When signs of an ocean on Europa were sent back to Earth by NASA's unmanned Voyager and Galileo spacecraft, it boosted hopes that it might be home to some form of extraterrestrial life. Unfortunately, this was tempered by the fact that the infrared spectrometer carried by the Galileo probe showed that the water ice on the surface was laced with magnesium sulfate salts, which are better known to most people as Epsom salts.
Because the crust of Europa is young from a geological point of view, it meant that these salts may have come from the buried ocean. If that was the case, then the odds of any life in those deep waters were drastically reduced.
However, the NASA team found flaws in these conclusions because of the reliance on the near-infrared band of the spectrum and the poor resolution of the equipment carried by Galileo. Because of this, chloride compounds were largely invisible from detection. To overcome this, data from higher resolution spectrometers operating in the visible band was needed.
This has come from the W. M. Keck Observatory atop Mauna Kea in Hawaii. By looking at high-resolution spectrograms, the team found that the signatures of magnesium salts disappeared, indicating that the previous findings were in error.
At the same time, JPL scientist Kevin Hand conducted an experiment where ocean salt samples were irradiated under conditions similar to those found on Europa. This irradiation altered the properties of the table salt, also known as sodium chloride, causing it to match the visible spectra seen by the Keck Observatory, as well as being the same shade as yellow regions found on the surface of Europa in a large, geologically young area called "Tara Regio."

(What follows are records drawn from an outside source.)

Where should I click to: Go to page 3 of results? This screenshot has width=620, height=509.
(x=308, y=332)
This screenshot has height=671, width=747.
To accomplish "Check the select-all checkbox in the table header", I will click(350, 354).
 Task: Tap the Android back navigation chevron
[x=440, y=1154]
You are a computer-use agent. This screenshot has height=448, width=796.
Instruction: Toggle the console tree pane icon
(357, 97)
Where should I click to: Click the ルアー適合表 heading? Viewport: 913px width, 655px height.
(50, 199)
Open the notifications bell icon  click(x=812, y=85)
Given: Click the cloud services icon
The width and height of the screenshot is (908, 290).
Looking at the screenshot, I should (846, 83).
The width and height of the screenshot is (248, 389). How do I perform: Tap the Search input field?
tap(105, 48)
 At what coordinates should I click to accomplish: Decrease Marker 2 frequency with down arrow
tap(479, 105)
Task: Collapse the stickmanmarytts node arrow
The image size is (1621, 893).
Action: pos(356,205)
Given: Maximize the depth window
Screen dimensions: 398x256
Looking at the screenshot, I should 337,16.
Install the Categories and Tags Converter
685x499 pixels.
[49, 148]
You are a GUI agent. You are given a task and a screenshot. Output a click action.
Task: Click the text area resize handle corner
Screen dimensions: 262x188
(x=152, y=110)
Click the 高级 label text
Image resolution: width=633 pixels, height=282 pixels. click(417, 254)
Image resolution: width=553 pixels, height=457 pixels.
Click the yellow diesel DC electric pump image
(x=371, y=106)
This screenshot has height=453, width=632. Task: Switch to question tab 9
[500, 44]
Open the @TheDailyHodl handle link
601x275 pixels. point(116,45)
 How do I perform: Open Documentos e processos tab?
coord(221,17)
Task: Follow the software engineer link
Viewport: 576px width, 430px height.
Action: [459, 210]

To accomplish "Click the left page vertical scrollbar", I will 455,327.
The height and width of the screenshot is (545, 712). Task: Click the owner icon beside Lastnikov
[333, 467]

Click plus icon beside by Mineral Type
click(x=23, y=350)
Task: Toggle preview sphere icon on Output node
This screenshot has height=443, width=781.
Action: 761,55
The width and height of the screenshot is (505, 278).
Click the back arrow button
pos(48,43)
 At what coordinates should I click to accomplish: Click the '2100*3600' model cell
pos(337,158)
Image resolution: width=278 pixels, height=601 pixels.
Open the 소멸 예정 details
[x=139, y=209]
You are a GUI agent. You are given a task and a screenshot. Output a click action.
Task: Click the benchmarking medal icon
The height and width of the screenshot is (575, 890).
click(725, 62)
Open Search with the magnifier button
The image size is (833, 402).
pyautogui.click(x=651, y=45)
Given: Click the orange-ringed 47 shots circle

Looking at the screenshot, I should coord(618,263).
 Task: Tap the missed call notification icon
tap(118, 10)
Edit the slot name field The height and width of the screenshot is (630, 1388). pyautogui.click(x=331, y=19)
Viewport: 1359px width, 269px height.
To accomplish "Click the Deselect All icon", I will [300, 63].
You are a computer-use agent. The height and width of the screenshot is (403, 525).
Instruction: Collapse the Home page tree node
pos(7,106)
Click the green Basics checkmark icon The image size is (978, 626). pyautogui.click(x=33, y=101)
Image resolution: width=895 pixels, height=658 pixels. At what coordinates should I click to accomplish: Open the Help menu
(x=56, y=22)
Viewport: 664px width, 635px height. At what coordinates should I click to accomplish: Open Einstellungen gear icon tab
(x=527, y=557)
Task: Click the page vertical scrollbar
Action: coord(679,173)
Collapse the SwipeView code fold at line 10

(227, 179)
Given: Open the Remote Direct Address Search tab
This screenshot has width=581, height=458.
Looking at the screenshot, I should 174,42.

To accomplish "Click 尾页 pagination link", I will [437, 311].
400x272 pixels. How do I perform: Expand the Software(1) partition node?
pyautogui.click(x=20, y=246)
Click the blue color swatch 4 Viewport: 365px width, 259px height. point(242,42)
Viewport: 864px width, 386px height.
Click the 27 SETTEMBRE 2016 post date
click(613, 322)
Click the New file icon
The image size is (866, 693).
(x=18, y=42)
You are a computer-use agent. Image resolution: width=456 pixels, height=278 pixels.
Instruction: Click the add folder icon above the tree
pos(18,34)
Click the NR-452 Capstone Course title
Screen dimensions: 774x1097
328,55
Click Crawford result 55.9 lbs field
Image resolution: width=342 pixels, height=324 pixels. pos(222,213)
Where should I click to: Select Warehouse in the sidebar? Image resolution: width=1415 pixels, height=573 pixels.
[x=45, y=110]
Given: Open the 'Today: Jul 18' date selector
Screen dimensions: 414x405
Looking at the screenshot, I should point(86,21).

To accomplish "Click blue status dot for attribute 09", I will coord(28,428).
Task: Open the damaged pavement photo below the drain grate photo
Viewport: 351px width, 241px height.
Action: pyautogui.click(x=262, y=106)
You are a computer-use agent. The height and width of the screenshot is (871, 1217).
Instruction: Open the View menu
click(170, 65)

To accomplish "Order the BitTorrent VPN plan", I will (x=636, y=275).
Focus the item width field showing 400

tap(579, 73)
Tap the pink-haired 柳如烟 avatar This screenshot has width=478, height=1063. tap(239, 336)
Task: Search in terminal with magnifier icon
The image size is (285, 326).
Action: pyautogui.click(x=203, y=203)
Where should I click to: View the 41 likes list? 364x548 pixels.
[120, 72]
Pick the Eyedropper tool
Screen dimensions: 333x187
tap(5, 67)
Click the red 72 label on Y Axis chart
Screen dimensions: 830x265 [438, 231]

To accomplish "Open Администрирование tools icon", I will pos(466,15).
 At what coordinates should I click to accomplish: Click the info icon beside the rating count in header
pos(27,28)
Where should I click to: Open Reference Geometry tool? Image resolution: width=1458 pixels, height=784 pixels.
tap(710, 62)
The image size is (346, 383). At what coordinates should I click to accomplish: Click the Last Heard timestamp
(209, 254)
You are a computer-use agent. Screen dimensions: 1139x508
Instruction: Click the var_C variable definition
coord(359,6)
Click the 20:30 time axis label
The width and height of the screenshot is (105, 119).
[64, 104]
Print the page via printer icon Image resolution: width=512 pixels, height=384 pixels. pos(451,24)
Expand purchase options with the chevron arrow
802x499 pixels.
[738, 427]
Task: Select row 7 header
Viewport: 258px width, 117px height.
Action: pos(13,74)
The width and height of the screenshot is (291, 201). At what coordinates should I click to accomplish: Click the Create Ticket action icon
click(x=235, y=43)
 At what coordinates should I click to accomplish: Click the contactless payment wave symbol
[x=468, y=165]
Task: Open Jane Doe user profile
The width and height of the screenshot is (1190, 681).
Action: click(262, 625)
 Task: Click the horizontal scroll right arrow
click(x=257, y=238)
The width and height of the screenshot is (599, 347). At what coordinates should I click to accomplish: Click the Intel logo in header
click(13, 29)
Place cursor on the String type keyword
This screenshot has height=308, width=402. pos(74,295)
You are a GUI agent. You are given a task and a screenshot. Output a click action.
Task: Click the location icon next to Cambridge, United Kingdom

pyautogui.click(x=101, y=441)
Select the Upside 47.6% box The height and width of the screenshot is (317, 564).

"Sodium chloride is a bit like invisible ink on Europa's surface," says Hand. "Before irradiation you can't tell it's there, but after irradiation the color jumps right out at you."
According to NASA, the findings were confirmed by the NASA/ESA Hubble Space Telescope, which conducted a spectral scan in the visible band at 450 nanometers, producing an exact match with the spectra of the irradiated salt, especially in Tara Regio. The irony is that the Hubble could have made this discovery 20 years ago, if anyone had thought to look.
Though the news is encouraging, the space agency stresses that this is not direct evidence of sodium chloride in the Europan ocean, but may simply be a result of stratification.
"Magnesium sulfate would simply have leached into the ocean from rocks on the ocean floor, but sodium chloride may indicate the ocean floor is hydrothermally active," says Caltech graduate student Samantha Trumbo. "That would mean Europa is a more geologically interesting planetary body than previously believed."
The research was published in Science Advances.